Какие бы последствия смерть матери ни оказала на его последующую жизнь и деятельность, но вначале шок от вне всякого сомнения тяжелой потери никоим образом не заставил его посмотреть на жизнь открытыми глазами. Выполнив необходимые формальности, он сразу же возвратился в Вену и вновь погрузился в мир собственных фантазий. Он еще два раза безуспешно сдавал вступительные экзамены в Академию изобразительного искусства, и первый год в Вене прошел в бесцельных шатаниях по городу, во время которых он иногда зарисовывал фасады зданий. Тем не менее, как следует из рассказов Кубицека, Гитлер полагал, что подобным способом сумеет приобрести базовые знания, необходимые для профессии архитектора.

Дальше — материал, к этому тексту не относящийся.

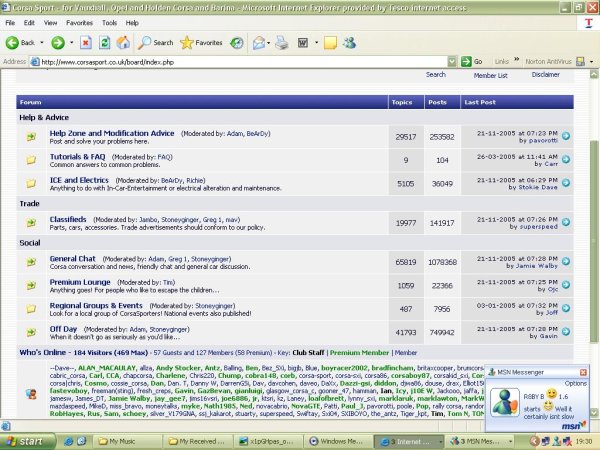Open the Tools menu
This screenshot has height=450, width=600.
pos(107,21)
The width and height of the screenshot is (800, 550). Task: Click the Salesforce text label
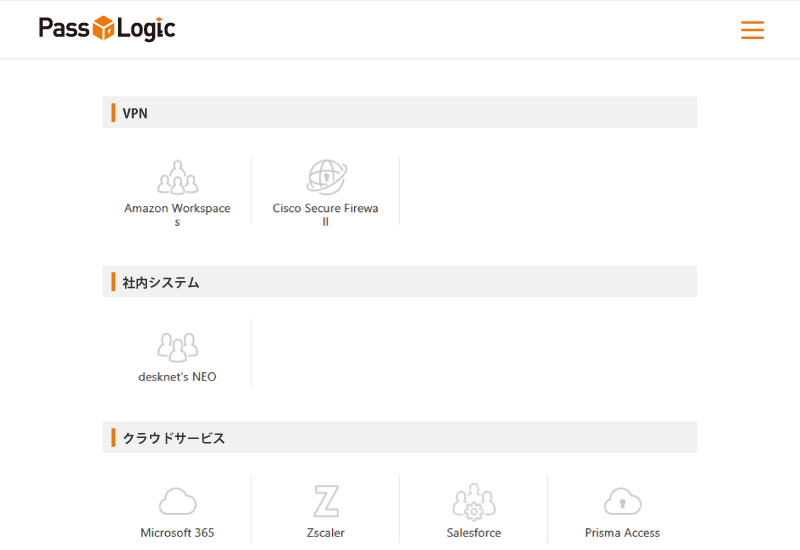473,533
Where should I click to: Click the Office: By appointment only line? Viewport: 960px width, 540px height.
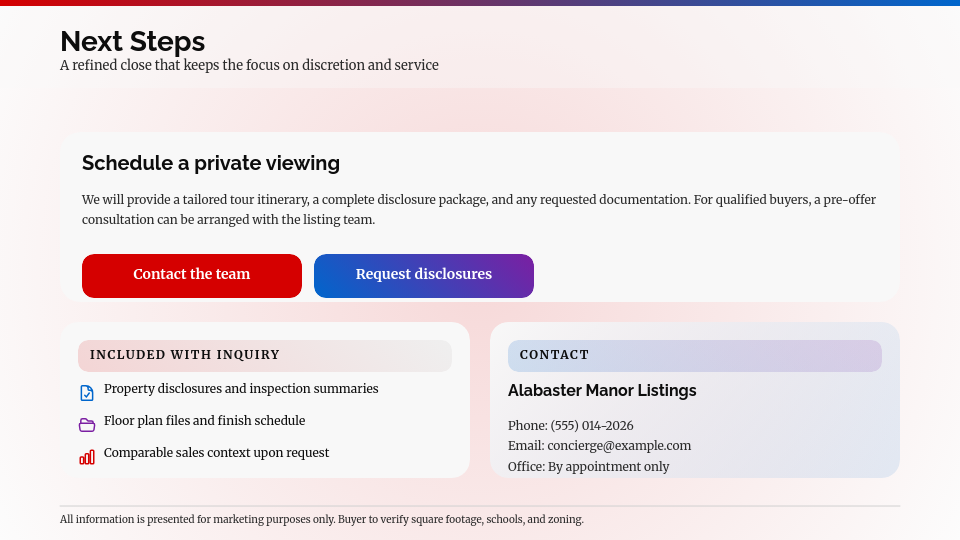tap(588, 467)
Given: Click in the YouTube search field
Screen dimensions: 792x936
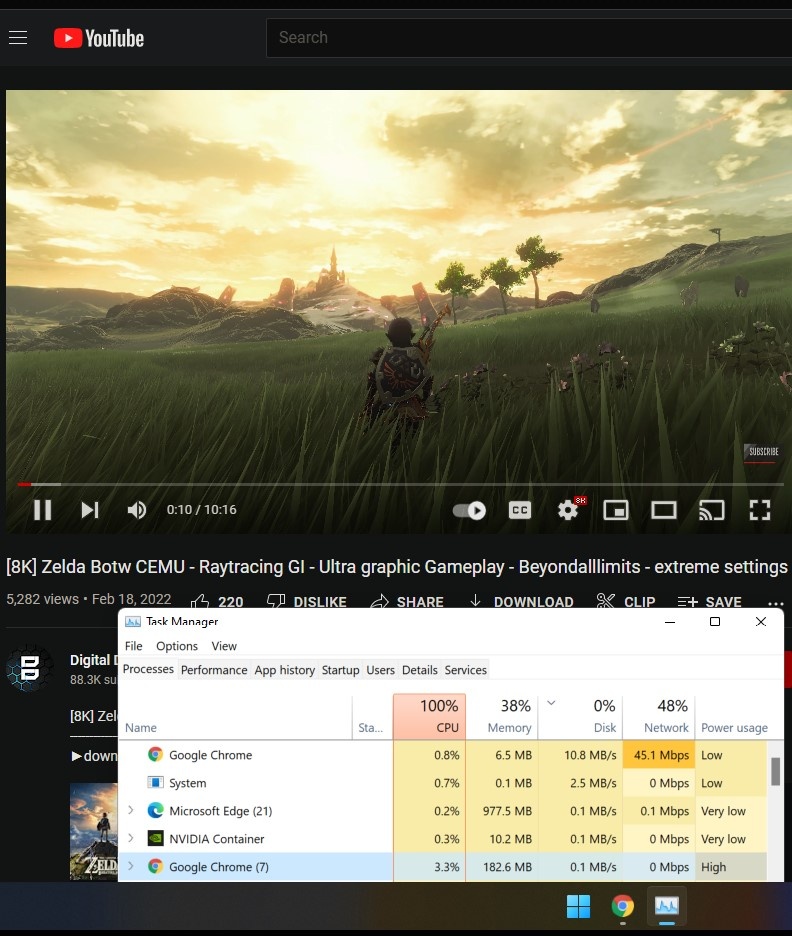Looking at the screenshot, I should [x=520, y=38].
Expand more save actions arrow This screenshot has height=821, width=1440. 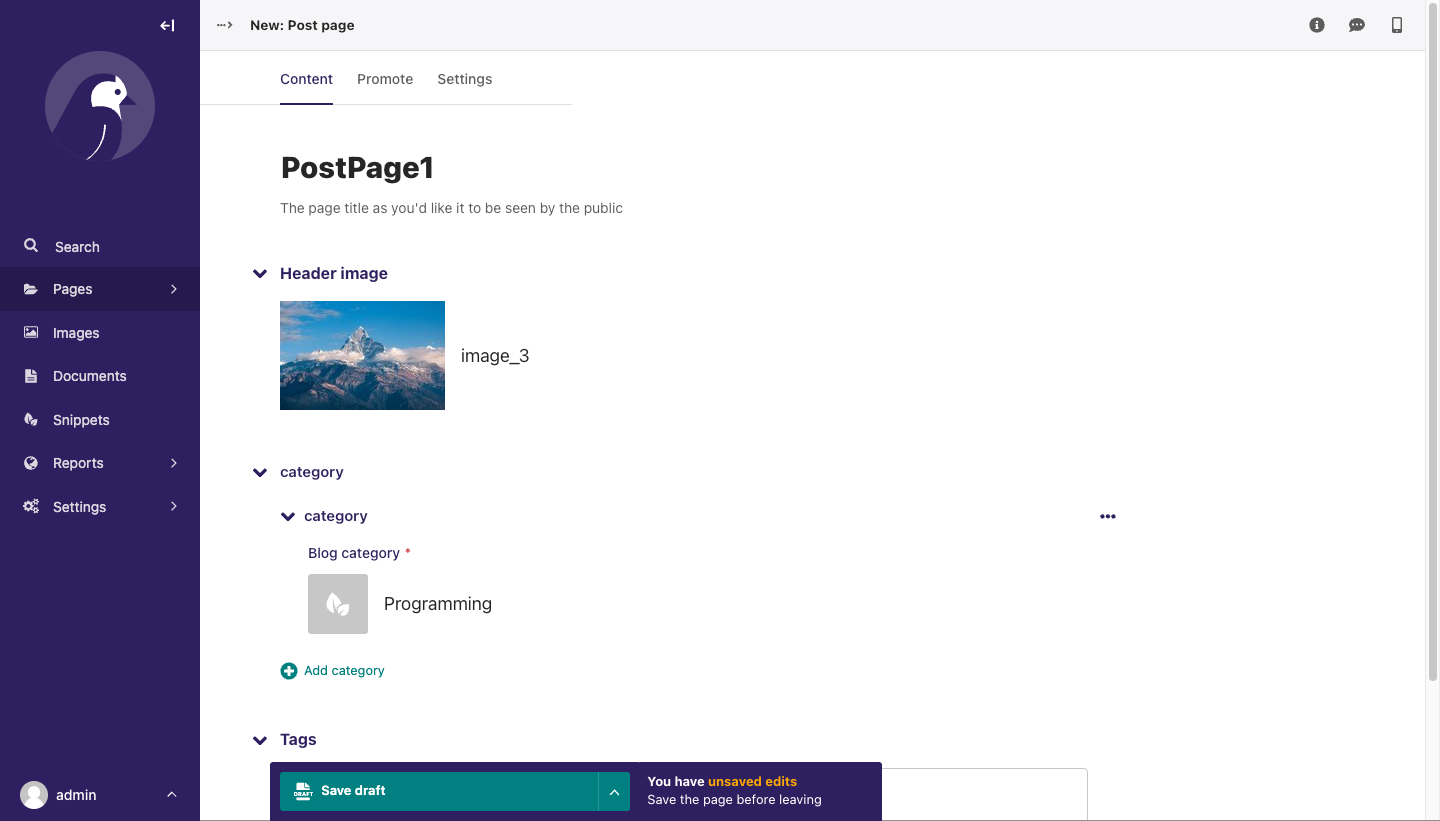(x=614, y=791)
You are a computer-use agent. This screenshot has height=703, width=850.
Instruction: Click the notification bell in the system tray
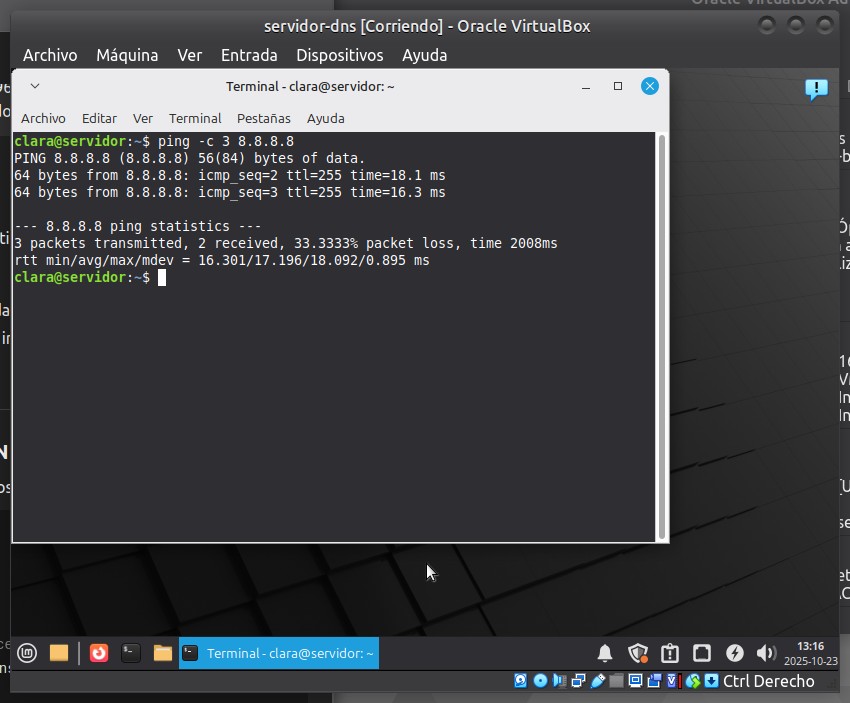(x=605, y=654)
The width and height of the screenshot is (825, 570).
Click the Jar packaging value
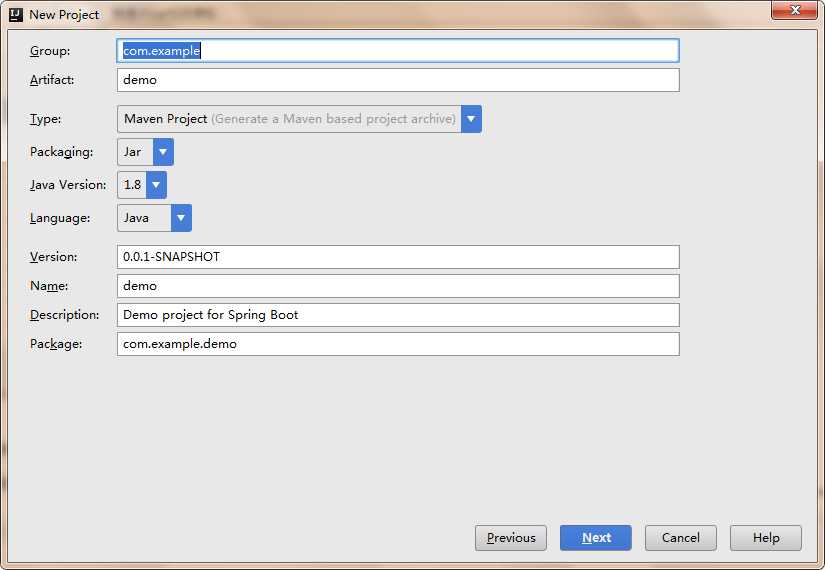[x=133, y=152]
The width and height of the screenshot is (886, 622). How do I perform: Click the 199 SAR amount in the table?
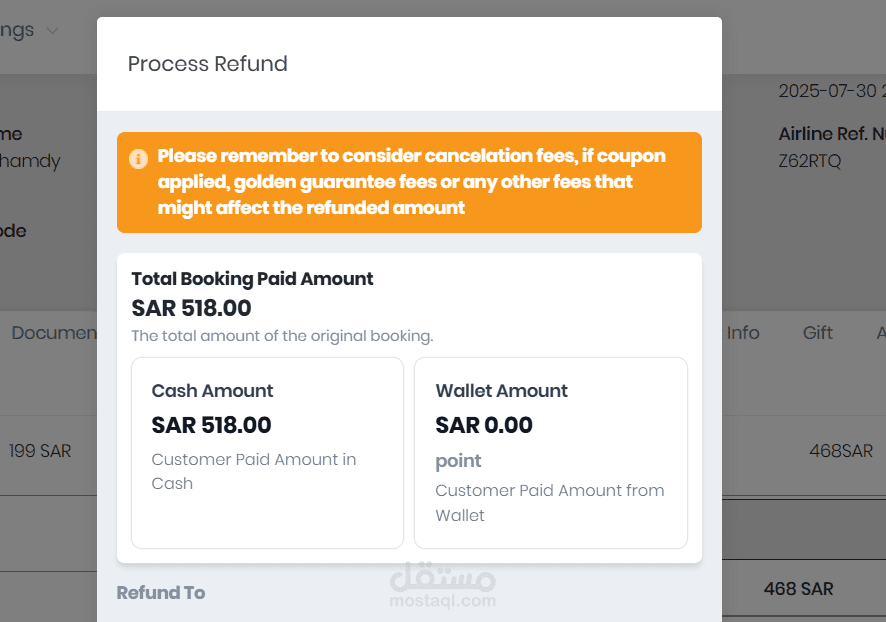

Подобная непоколебимая уверенность в том, что он находится на верном пути и станет крупным художником, в который уже раз свидетельствует об утрате чувства реальности. Все же у него обязано было быть внутреннее ощущение того, что на самом деле он неудачник, причем неудачник именно в той сфере, к которой он считал себя «призванным свыше» и где рассчитывал на большое будущее. Оправдать собственный провал можно было только, свалив вину на неспособность и высокомерие профессоров академии. Перенос ненависти на профессорский корпус и на общество в целом был единственным способом предотвратить крушение мира грез, в который он теперь погружался все глубже. Он даже прервал единственный личный контакт с Августом Кубицеком. Однажды, когда тот отсутствовал в квартире, которую они снимали вдвоем, Гитлер собрал свои веши и исчез, не оставив другу никаких сведений о своем местонахождении.
Пребывая в полной добровольной изоляции от людей, он с удвоенным усердием набрасывается на чтение книг и памфлетов политического, расистского и антисемитского содержания, распространявшихся националистическими группировками, которых в тогдашней Австрии было немало. Неспособный преодолеть, выражаясь словами Эриксона, «юношеский кризис идентификации», он избрал путь, лежащий в стороне от «бюргерского счастья и экономической надежности». Ненависть к жизненному устройству и господствующим классам не могла не бросить его в объятия двух политических течений, господствовавших в бюргерской немецкой Вене на рубеже столетий. Лидеры этих течений — Георг Риттер фон Щенерер и доктор Карл Люгер сыграли ключевые роли в формировании личности Гитлера в эти годы.
Георг Риттер фон Шенерер (1842–1921) выдвинул тезис о том, что причиной всего мирового зла являются евреи. Основным фактором его влияния на массы была тривиальность лозунгов и примитивность аргументации. Этим он явил Гитлеру достойный пример для подражания. Доктор Карл Люгер (1844–1910) был вождем антисемитской христианско-социальной партии. В книге «Майн Кампф» Гитлер назвал его «самым сильным немецким бургомистром всех времен». Особо неизгладимое впечатление на молодого Гитлера произвел макиавеллиевский стиль руководства Люгера. Втянутый таким образом в поток широко распространенного в тогдашней Вене антисемитизма, Гитлер не мог не стать вначале увлеченным читателем, а затем и приверженцем теорий беглого монаха и проходимца Йорга Ланца фон Либенфельса (1874–1954), который распространял свои путаные, оккультные и проникнутые эротическими образами идеи о «благородной героической расе» в журнале Ostara. Этот фанатик преследовал бредовую утопическую цель путем «практического применения результатов антропологических исследований и сохранения расовой чистоты защитить от уничтожения господствующую европейскую расу». Таким образом, в свои венские годы Гитлер готовился вовсе не к желанной вначале карьере художника — в нем бродила немыслимая смесь антисемитизма, расизма, национализма и социализма, которая впоследствии легла в основу его карьеры политического лидера.